大地は揺れる

正月早々正月気分が吹っ飛ぶことが起きた。

そう、能登沖地震のことだ。

今回も又、被害が大きい。

もう何回となく経験している地震、その度に色々なことを学んで、被害を最小限に留まるように智経を得ようとするが、こういう理由で被害が拡大しました、という問題が尽きることがない。

正月早々地震が起きたことは過去にないそうだが、かと言ってだから特別ということでもない。今をもってもそれだけ地震予知が困難だからだ。いつ何時起きてもおかしくはない。タイミングの問題だからだ。台風やその他の自然災害と大きく違うところはそこだ。


大地は揺れる。


長く日本列島に住んでいる私達は古代から認識している。大地は揺れるものであり、規模によっては隆起し陥没し、割れるものであることを。

山は噴火し、海は時に津波となって襲ってくることを。

メカニズムなんて知らない。知ろうともしなかった。ただ、そういうものである、というのを受け止めて対処するしか方法がない、ということを。

メカニズムを知ったところで止められるものでもないのだが、日本の地震研究は明治からである。それも文明開化で日本に長逗留することが増えた西洋人が横浜で地震に遭遇し、パニックに陥ったことがきっかけらしい。


そう、全ての人間が地震に遭遇しするわけではない。人生でせいぜい数回の遭遇だけでこの世をさっていく人もいるのだ。

大地は広く雄大であり、おおよそ揺れる、隆起陥没する、時には割れることがある、と思いもよらなかったのだ。この世の終わり、地球が割れる、そう思ってしまっても無理はないだろう。

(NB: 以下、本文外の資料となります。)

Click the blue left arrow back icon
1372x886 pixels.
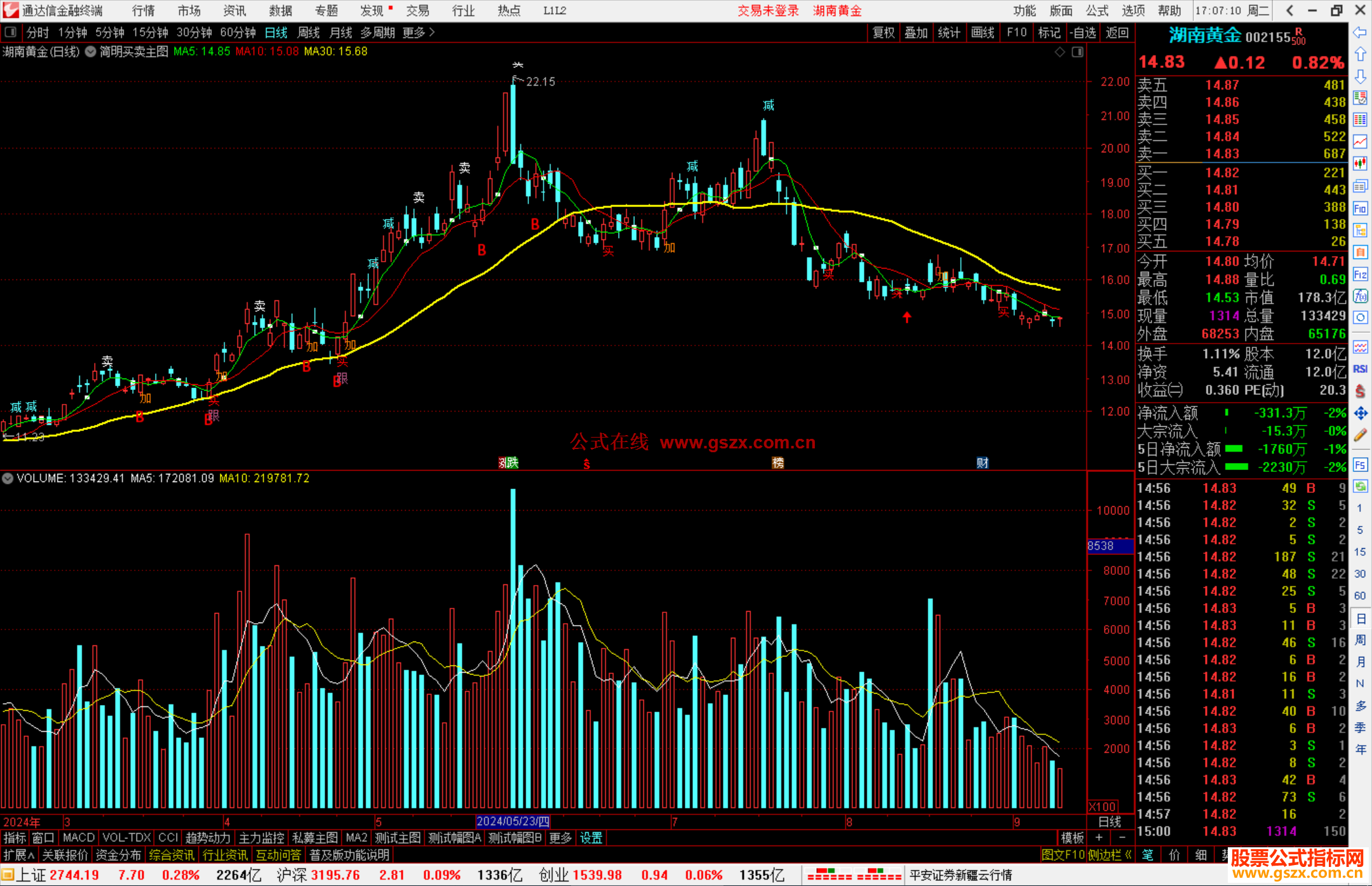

片や日本人はメカニズムは知らなくても大地なんて時折揺れるものだ、ということを知っていた。

諸行無常と言ってもいいだろうか。権力者の栄枯衰退だけではない、自然そのものがそういう理の中にある、ということを日本人は知っていた。
地震の前では権力者も゙貧乏人も゙何もない。

運命共同体。

この違いもまた、思考、つまり宗教観にかなり大きな影響をもたらしているのではないか。